(Stored records)
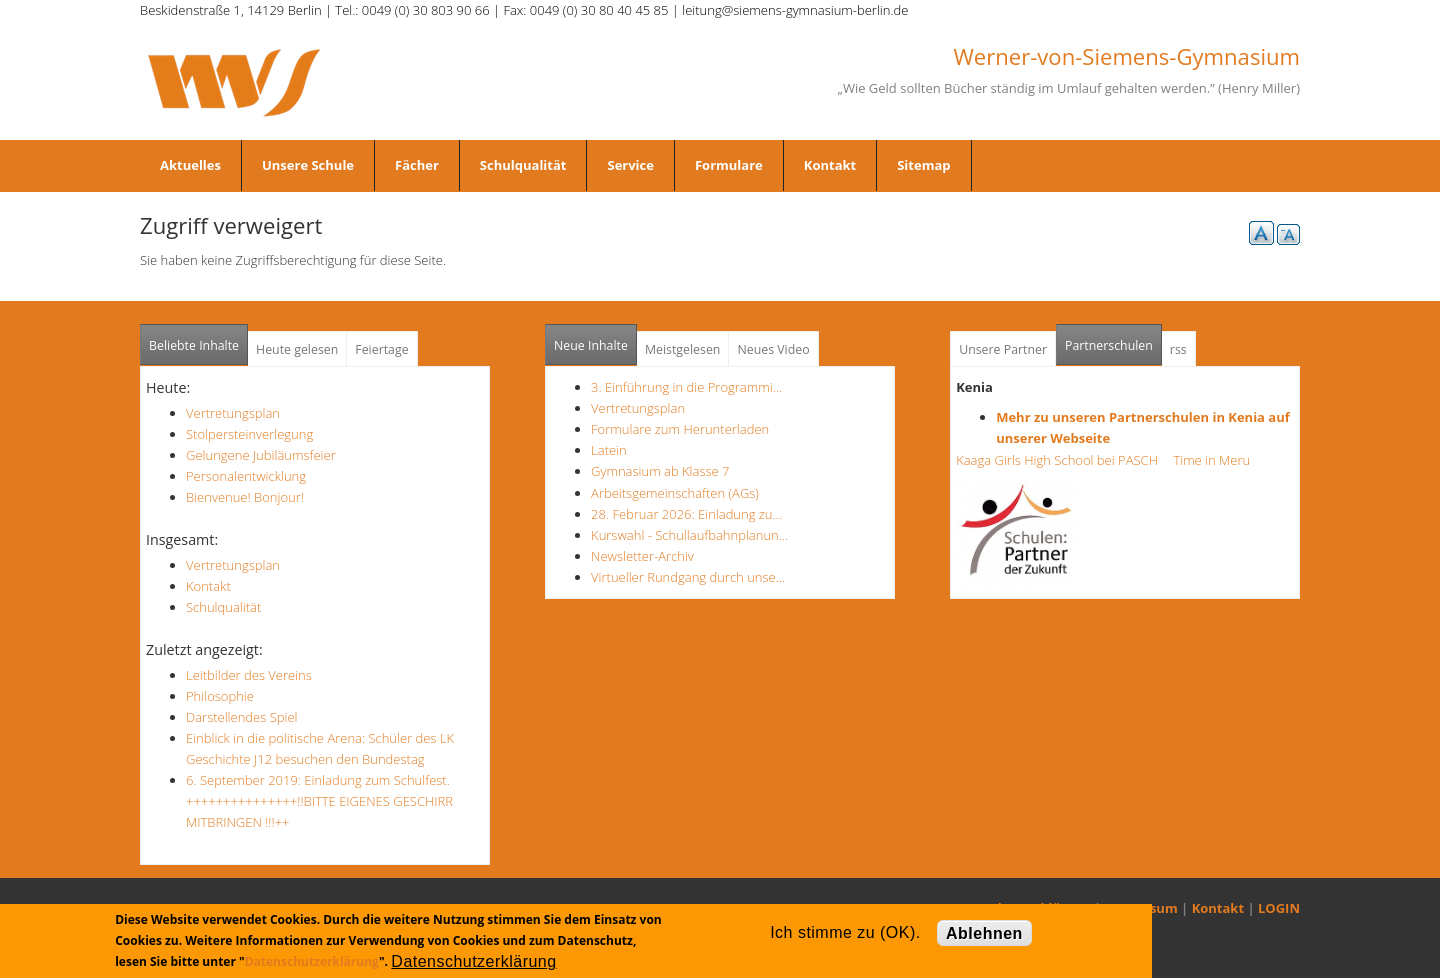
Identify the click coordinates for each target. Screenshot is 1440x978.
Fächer (417, 165)
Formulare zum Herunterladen (680, 429)
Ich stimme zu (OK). (845, 932)
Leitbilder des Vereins (249, 675)
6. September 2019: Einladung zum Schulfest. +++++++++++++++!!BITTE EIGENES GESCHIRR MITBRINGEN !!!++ (319, 801)
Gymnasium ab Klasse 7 (660, 471)
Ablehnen (984, 933)
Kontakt (830, 165)
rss (1178, 349)
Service (630, 165)
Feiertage (381, 349)
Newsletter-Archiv (642, 556)
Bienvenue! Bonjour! (245, 497)
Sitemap (923, 165)
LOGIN (1279, 908)
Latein (609, 450)
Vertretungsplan (233, 413)
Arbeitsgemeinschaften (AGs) (675, 493)
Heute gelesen (297, 349)
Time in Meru (1210, 460)
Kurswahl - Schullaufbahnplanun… (689, 535)
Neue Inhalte (591, 345)
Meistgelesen (683, 349)
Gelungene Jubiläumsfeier (261, 455)
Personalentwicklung (246, 476)
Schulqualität (523, 165)
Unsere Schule (308, 165)
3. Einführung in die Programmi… (686, 387)
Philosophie (220, 696)
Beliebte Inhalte (194, 345)
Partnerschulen (1113, 339)
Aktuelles (190, 165)
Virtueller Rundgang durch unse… (688, 577)
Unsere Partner (1003, 349)
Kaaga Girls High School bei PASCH (1063, 460)
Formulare (729, 165)
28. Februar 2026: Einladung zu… (686, 514)
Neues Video (773, 349)
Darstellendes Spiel (242, 717)
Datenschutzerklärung (312, 961)
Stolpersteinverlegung (249, 434)
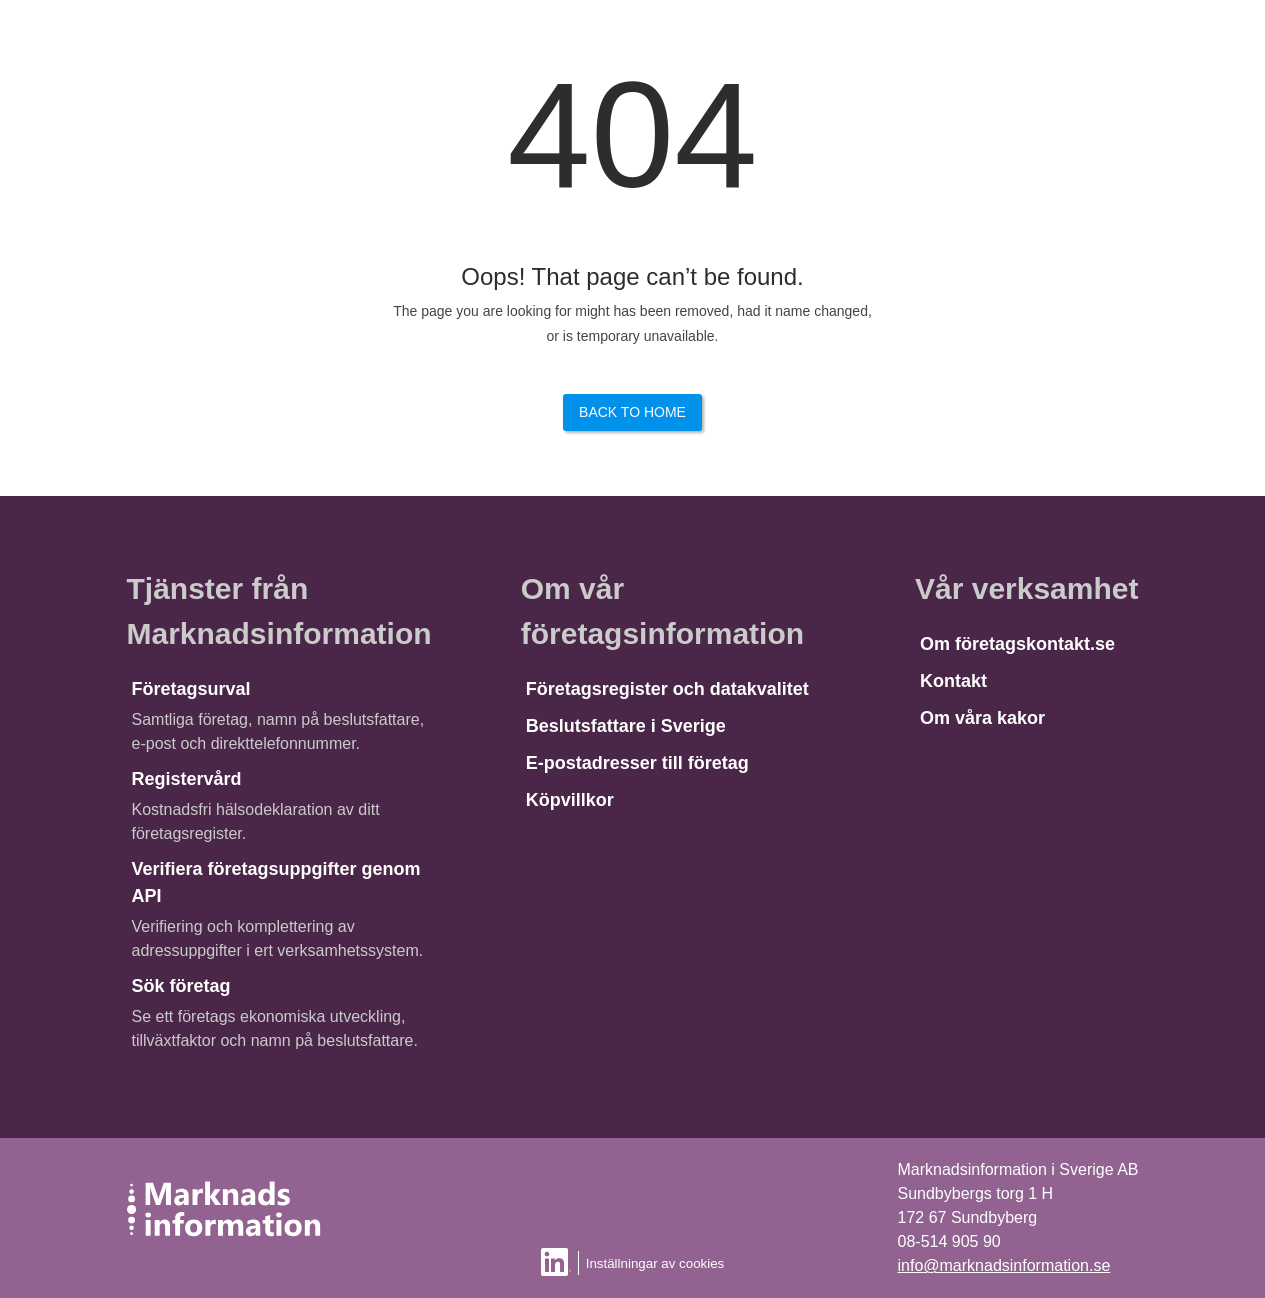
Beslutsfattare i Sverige (626, 726)
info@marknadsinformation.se (1004, 1265)
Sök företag (181, 986)
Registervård (187, 779)
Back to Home (632, 412)
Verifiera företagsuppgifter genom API (276, 882)
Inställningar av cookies (655, 1263)
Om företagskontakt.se (1017, 644)
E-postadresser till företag (637, 763)
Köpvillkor (570, 800)
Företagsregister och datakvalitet (667, 689)
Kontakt (953, 681)
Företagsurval (191, 689)
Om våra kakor (982, 718)
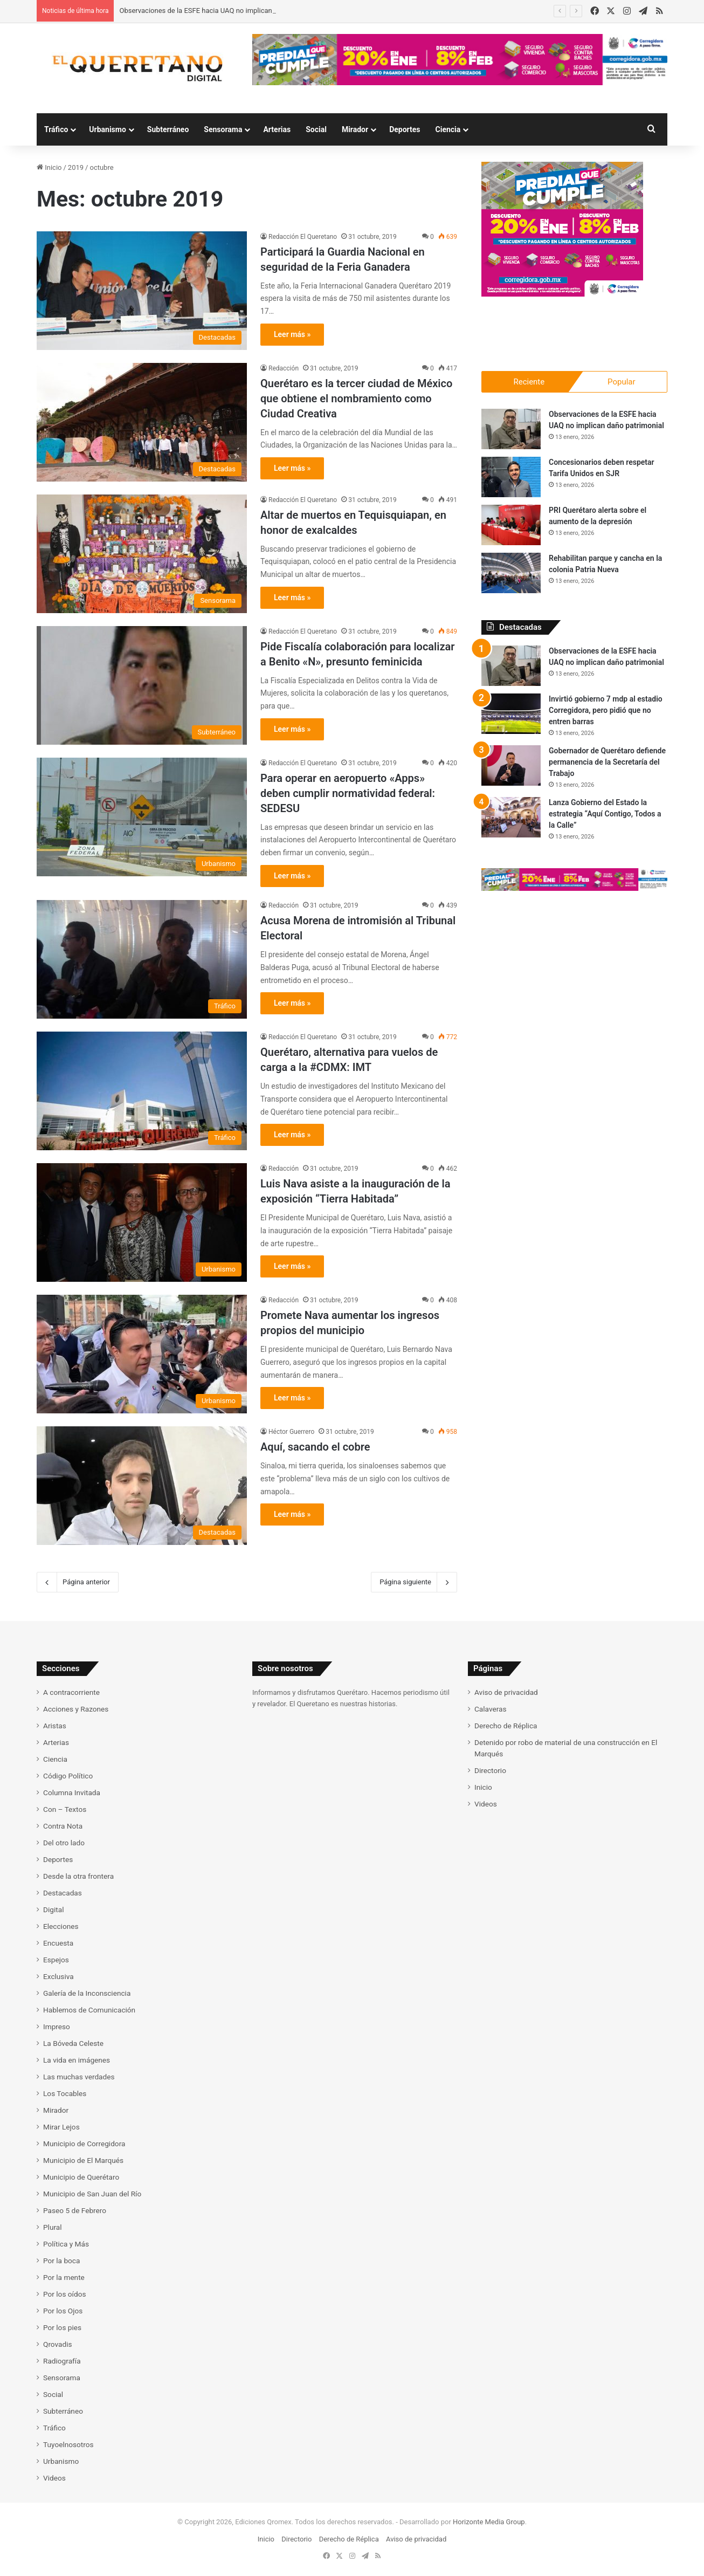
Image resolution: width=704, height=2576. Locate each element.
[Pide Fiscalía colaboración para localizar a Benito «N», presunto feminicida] (142, 685)
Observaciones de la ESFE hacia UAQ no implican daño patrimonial (222, 10)
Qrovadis (57, 2344)
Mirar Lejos (61, 2126)
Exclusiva (58, 1976)
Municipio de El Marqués (83, 2160)
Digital (53, 1909)
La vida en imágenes (76, 2060)
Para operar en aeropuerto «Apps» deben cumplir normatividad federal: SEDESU (347, 793)
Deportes (404, 129)
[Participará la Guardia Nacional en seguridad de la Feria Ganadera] (142, 290)
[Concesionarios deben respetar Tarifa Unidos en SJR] (511, 477)
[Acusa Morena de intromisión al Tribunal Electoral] (142, 959)
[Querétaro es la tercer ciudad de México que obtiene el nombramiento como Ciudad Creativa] (142, 422)
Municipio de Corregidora (84, 2143)
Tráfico (56, 129)
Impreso (56, 2026)
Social (316, 129)
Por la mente (64, 2277)
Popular (622, 382)
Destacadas (62, 1892)
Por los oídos (64, 2294)
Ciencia (448, 129)
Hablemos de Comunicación (89, 2009)
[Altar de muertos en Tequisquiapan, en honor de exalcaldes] (142, 553)
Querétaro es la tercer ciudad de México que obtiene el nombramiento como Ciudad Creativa (356, 398)
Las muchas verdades (79, 2076)
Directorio (490, 1770)
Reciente (528, 382)
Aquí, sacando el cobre (315, 1446)
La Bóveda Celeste (73, 2043)
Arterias (277, 129)
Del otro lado (64, 1842)
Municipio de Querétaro (81, 2177)
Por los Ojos (62, 2310)
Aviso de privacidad (506, 1692)
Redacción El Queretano (302, 237)
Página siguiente (413, 1582)
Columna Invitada (71, 1792)
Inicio (49, 167)
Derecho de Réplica (505, 1725)
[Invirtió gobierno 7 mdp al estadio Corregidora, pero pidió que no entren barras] (511, 713)
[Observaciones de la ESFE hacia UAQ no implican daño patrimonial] (511, 429)
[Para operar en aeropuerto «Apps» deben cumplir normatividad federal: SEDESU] (142, 817)
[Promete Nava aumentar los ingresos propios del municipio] (142, 1354)
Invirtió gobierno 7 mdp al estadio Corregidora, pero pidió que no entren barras (605, 710)
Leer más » (292, 334)
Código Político (68, 1775)
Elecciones (61, 1926)
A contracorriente (71, 1692)
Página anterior (77, 1582)
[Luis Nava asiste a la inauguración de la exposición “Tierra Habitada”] (142, 1222)
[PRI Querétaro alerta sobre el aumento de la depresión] (511, 525)
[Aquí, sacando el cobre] (142, 1485)
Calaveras (490, 1709)
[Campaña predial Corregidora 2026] (562, 294)
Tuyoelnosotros (68, 2444)
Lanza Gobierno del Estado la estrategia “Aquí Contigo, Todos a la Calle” (605, 813)
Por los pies (62, 2327)
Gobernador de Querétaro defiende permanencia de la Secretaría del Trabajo (607, 762)
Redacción (283, 368)
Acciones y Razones (75, 1709)
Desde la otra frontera (78, 1876)
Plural (52, 2227)
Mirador (355, 129)
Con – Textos (64, 1809)
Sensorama (223, 129)
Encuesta (58, 1943)
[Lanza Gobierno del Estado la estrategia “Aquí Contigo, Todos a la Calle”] (511, 817)
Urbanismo (107, 129)
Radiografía (62, 2361)
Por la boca (61, 2260)
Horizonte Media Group (489, 2522)
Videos (54, 2478)
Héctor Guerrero (291, 1431)
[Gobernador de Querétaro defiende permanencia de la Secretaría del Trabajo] (511, 765)
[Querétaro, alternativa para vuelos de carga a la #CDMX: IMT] (142, 1091)
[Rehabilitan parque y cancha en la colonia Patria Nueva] (511, 573)
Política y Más (66, 2244)
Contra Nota (62, 1826)
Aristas (54, 1725)
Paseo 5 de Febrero (74, 2210)
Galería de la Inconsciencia (86, 1993)
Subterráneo (168, 129)
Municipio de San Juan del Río (92, 2193)
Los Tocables (64, 2093)
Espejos (56, 1959)
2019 (76, 167)
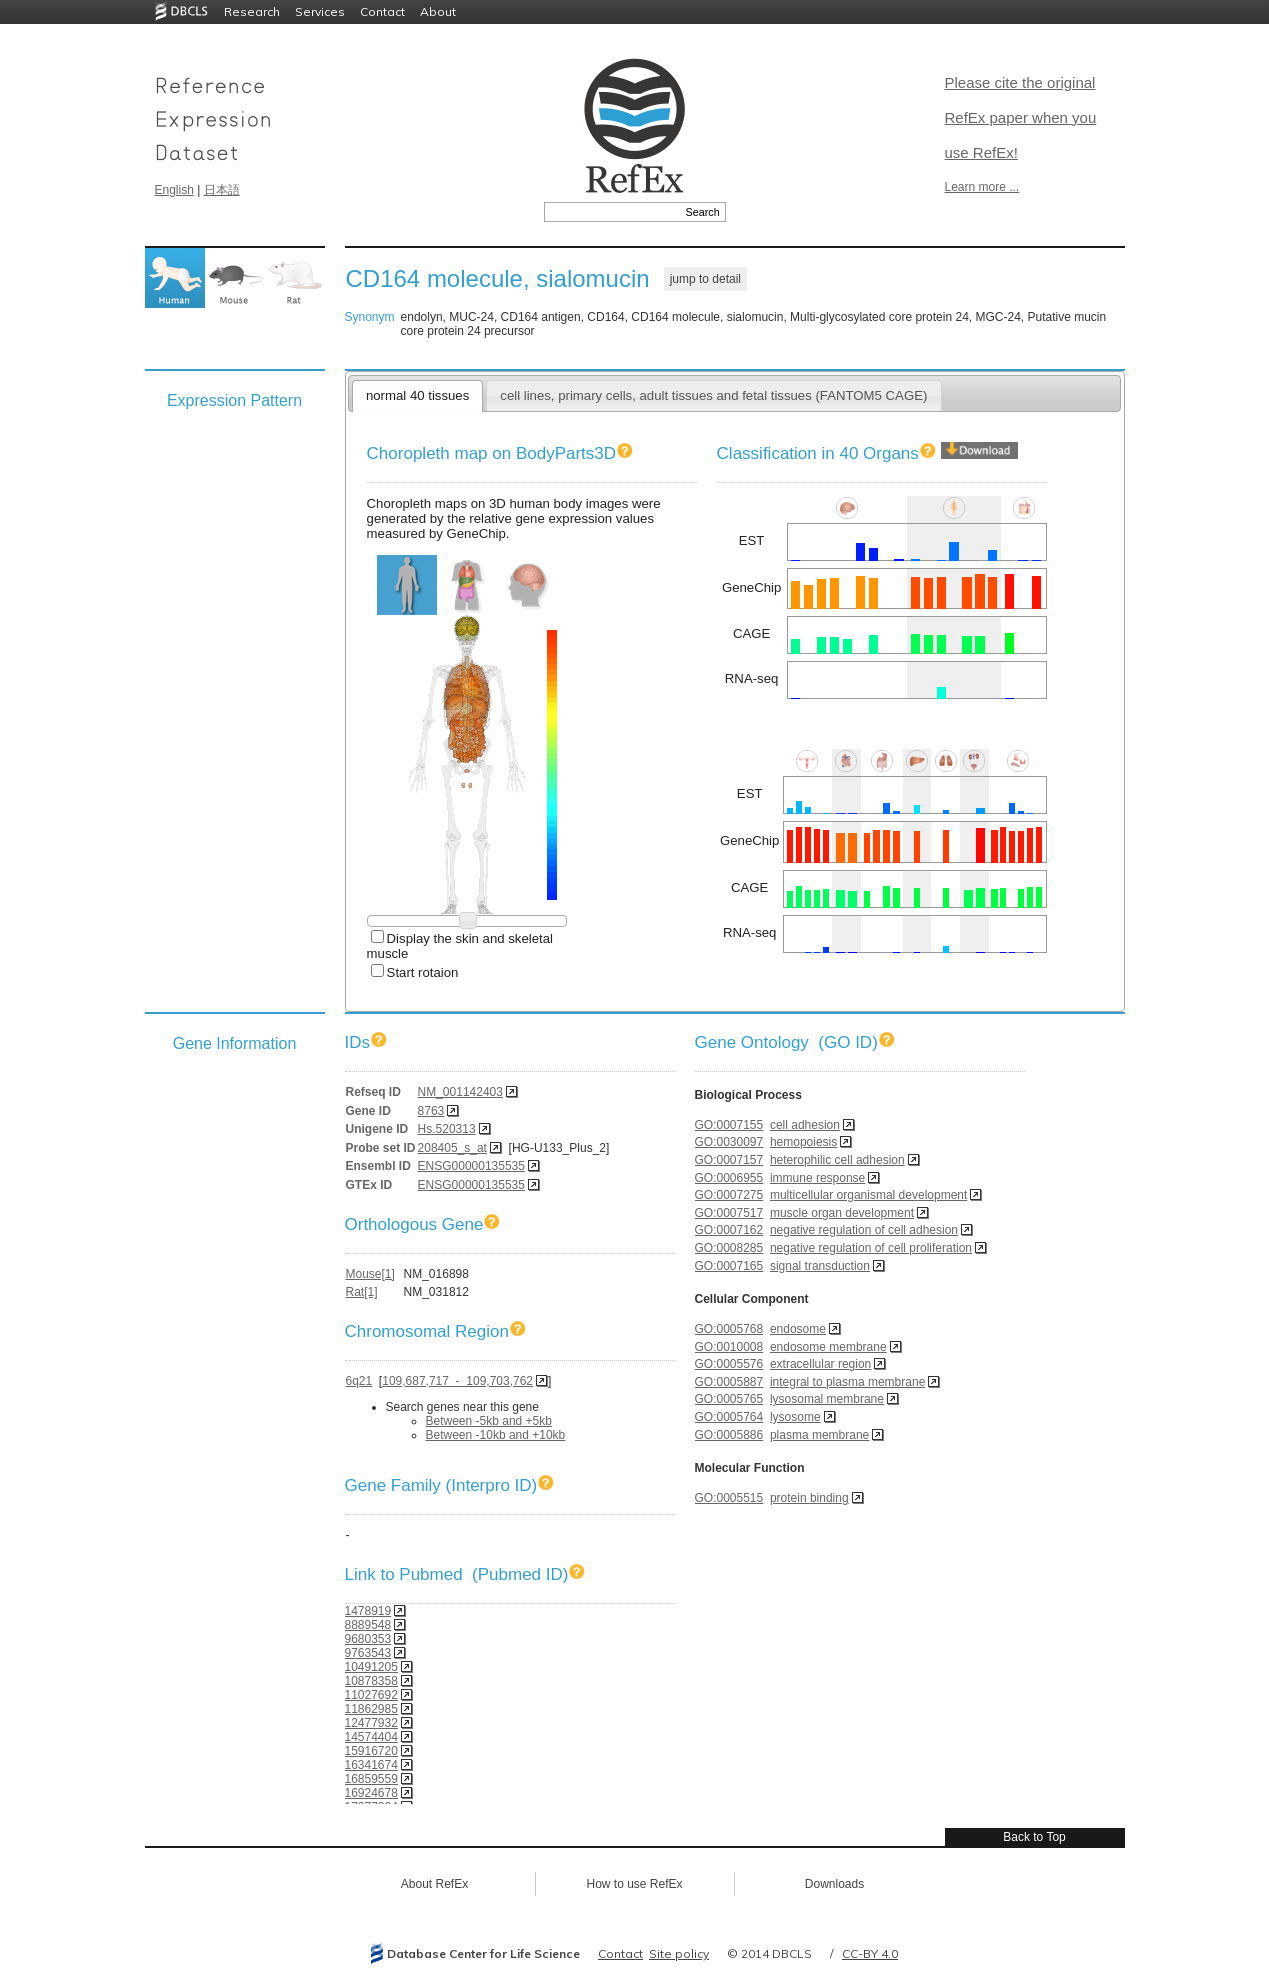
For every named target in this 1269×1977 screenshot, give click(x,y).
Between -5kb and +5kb (489, 1421)
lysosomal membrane (827, 1399)
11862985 (371, 1709)
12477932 (371, 1723)
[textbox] (612, 212)
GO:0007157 (729, 1160)
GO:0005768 (729, 1329)
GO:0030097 (729, 1142)
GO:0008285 (729, 1248)
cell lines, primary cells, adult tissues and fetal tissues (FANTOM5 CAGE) (713, 395)
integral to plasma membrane (847, 1382)
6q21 (359, 1381)
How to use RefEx (634, 1884)
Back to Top (1034, 1837)
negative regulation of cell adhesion (864, 1230)
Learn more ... (982, 187)
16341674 (371, 1765)
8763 (431, 1111)
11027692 (371, 1695)
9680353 (368, 1639)
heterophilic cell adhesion (837, 1160)
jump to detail (705, 279)
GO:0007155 (729, 1125)
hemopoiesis (803, 1142)
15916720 (371, 1751)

- [What the exercise asks]: Once you reach the line with "Social (316, 129)" in the data above, copy it and every line after it exactly, up to and including the line with "Del otro lado (64, 1842)".

- [Task answer]:
Social (316, 129)
Por la mente (64, 2277)
Popular (622, 382)
Destacadas (62, 1892)
Por los oídos (64, 2294)
Ciencia (448, 129)
Hablemos de Comunicación (89, 2009)
[Altar de muertos en Tequisquiapan, en honor de exalcaldes] (142, 553)
Querétaro es la tercer ciudad de México que obtiene el nombramiento como Ciudad Creativa (356, 398)
Las muchas verdades (79, 2076)
Directorio (490, 1770)
Reciente (528, 382)
Aquí, sacando el cobre (315, 1446)
La Bóveda Celeste (73, 2043)
Arterias (277, 129)
Del otro lado (64, 1842)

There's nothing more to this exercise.